→ **What to produce**:
Provide the data again in its entirety, exactly as given.

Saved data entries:
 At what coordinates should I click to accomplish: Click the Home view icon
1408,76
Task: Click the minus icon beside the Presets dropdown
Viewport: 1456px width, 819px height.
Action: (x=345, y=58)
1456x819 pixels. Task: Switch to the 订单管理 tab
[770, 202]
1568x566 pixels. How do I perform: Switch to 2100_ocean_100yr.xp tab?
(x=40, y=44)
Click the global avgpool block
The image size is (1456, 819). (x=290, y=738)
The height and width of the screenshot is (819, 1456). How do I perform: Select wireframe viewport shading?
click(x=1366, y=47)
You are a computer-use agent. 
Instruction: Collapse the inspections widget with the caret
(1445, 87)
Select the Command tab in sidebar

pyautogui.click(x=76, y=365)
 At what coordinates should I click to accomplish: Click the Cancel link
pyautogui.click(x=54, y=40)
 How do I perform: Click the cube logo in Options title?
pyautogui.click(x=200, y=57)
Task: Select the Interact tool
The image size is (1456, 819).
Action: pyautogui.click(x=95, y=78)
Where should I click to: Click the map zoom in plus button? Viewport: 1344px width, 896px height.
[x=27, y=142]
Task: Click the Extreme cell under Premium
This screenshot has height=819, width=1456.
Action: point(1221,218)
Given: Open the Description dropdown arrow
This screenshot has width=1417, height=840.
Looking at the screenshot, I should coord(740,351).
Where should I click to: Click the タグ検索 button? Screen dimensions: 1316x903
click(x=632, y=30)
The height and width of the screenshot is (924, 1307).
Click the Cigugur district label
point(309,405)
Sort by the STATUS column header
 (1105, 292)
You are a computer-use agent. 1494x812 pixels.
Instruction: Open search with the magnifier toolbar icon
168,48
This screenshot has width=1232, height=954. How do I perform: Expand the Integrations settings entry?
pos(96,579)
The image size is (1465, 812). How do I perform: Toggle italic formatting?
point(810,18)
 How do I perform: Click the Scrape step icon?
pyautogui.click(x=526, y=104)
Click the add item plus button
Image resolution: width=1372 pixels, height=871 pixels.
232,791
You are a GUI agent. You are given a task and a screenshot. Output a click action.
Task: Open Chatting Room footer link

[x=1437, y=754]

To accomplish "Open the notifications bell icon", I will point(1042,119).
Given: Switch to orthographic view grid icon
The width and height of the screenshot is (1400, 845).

→ **Completed task**:
 At what coordinates should I click to accomplish: Click the Home view icon
1408,76
Task: Click the minus icon beside the Presets dropdown
Viewport: 1456px width, 819px height.
Action: (x=345, y=58)
1456x819 pixels. Task: Switch to the 订单管理 tab
[770, 202]
1568x566 pixels. How do I perform: Switch to 2100_ocean_100yr.xp tab?
(x=40, y=44)
Click the global avgpool block
The image size is (1456, 819). (x=290, y=738)
The height and width of the screenshot is (819, 1456). How do I perform: Select wireframe viewport shading?
click(x=1366, y=47)
You are a computer-use agent. 
Instruction: Collapse the inspections widget with the caret
(1445, 87)
Select the Command tab in sidebar

pyautogui.click(x=76, y=365)
 At what coordinates should I click to accomplish: Click the Cancel link
pyautogui.click(x=54, y=40)
 How do I perform: Click the cube logo in Options title?
pyautogui.click(x=200, y=57)
Task: Select the Interact tool
The image size is (1456, 819).
Action: pyautogui.click(x=95, y=78)
Where should I click to: Click the map zoom in plus button? Viewport: 1344px width, 896px height.
[x=27, y=142]
Task: Click the Extreme cell under Premium
This screenshot has height=819, width=1456.
Action: point(1221,218)
Given: Open the Description dropdown arrow
This screenshot has width=1417, height=840.
Looking at the screenshot, I should coord(740,351).
Where should I click to: Click the タグ検索 button? Screen dimensions: 1316x903
click(x=632, y=30)
The height and width of the screenshot is (924, 1307).
Click the Cigugur district label
point(309,405)
Sort by the STATUS column header
 (1105, 292)
You are a computer-use agent. 1494x812 pixels.
Instruction: Open search with the magnifier toolbar icon
168,48
This screenshot has width=1232, height=954. How do I perform: Expand the Integrations settings entry?
pos(96,579)
The image size is (1465, 812). How do I perform: Toggle italic formatting?
point(810,18)
 How do I perform: Click the Scrape step icon?
pyautogui.click(x=526, y=104)
Click the add item plus button
Image resolution: width=1372 pixels, height=871 pixels.
232,791
You are a GUI agent. You are given a task and a screenshot. Output a click action.
Task: Open Chatting Room footer link

[x=1437, y=754]

To accomplish "Open the notifications bell icon", I will point(1042,119).
Given: Switch to orthographic view grid icon
The width and height of the screenshot is (1400, 845).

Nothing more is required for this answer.